Rota do Chá – When you get inside this place, you’ll be transported to a movie where each room belongs to a different director. Warm colors, rich scents, all of that zen feeling and of course more teas than you can think of – there are 300 to be more specific. Have a cup of happiness.
Where to head for shopping in Porto?
If you want to shop in a mall, I would recommend NorteShopping.
For local markets, I would recommend Urban Market (made by PortugalLovers). The Urban Market takes place either at Praça das Cardosas or at the Hard Club. It’s an outdoor market unless it’s raining, then it’s held inside. Also, the Flea Market (that happens in specific dates), Feira da Vandoma (extremely local – I love it!) and some second hand shops. Click here to know the best local markets of Porto.
Which is the local craft or souvenir of Porto?
The mini port wines or Favaítos (Moscatel wine)! But please buy those at a supermarket – it’s cheaper! There are also cork products, swallows to put on your wall or even chocolate sardines to surprise the ones who thought you were bringing traditional souvenirs.
Which are the best streets of Porto worthy of taking a stroll on?
All of them (get lost in the city – be a flaneur!).
Ok, ok, the most famous ones are Avenida dos Aliados, Rua de Santa Catarina (with lots of shops), Rua das Flores, Ribeira (old town) and Cais de Gaia, Rua das Galerias de Paris (with clubs and bars) and Rua de Cedofeita.
Can you suggest a place from where one can get the best view of the city?

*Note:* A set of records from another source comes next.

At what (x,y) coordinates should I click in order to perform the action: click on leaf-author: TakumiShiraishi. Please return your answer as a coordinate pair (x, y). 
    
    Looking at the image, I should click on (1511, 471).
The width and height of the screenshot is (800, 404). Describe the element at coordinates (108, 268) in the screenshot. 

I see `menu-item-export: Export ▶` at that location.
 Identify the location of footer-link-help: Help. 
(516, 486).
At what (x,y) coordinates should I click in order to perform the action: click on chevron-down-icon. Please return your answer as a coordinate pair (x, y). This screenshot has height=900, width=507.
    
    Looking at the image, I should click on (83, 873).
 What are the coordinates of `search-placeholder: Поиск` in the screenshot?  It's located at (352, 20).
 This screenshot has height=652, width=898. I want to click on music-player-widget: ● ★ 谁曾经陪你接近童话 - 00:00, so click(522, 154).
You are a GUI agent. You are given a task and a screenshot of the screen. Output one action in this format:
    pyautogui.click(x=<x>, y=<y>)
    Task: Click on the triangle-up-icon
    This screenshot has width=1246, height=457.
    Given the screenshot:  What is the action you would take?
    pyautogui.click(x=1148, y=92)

Porto is a city to be contemplated, so we have lots of viewpoints where you can fall in love with the city. To see the city at sunset, Jardim do Morro or Jardim das Virtudes are my favorite places, but if you want to pay something to be in a place and have some beer, I strongly recommend Guindalense Futebol Clube or Mirajazz.
Where can one spot street art in Porto?
Pretty much everywhere you look you will find street art here in Oporto, but I would say my top 5 are: MIRA by Daniel Eime (at Miragaia); AN.FI.TRI.AO by Frederico Draw (at Luiz I bridge); Quem és Porto By ±maismenos± (at Rua da Madeira – next to São Bento Railway Station); Look at Porto by Vihls (at Look at Porto); D. Quixote by Hazul and Costah (at Rua Miguel de Bombarda – but you will find a lot more here).
Would you recommend any local apps for food, transport or hidden gems in Porto?
I write for Spotted by Locals with tips for locals – so I honestly recommend their work. In Portugal, they use an app called Zomato, there you can find the restaurants’ menu and their prices (which is good to plan within your budget). To move around (not just in Porto) I suggest an app called Moovit because it’s really precise and can help you a lot.
Do you want to give any suggestion to tourists coming to Porto?
Respect the city and its people at most, especially if you are walking through local neighborhoods. You’ll be walking in a city that is currently suffering with gentrification and some types of tourism are not very well taken by people.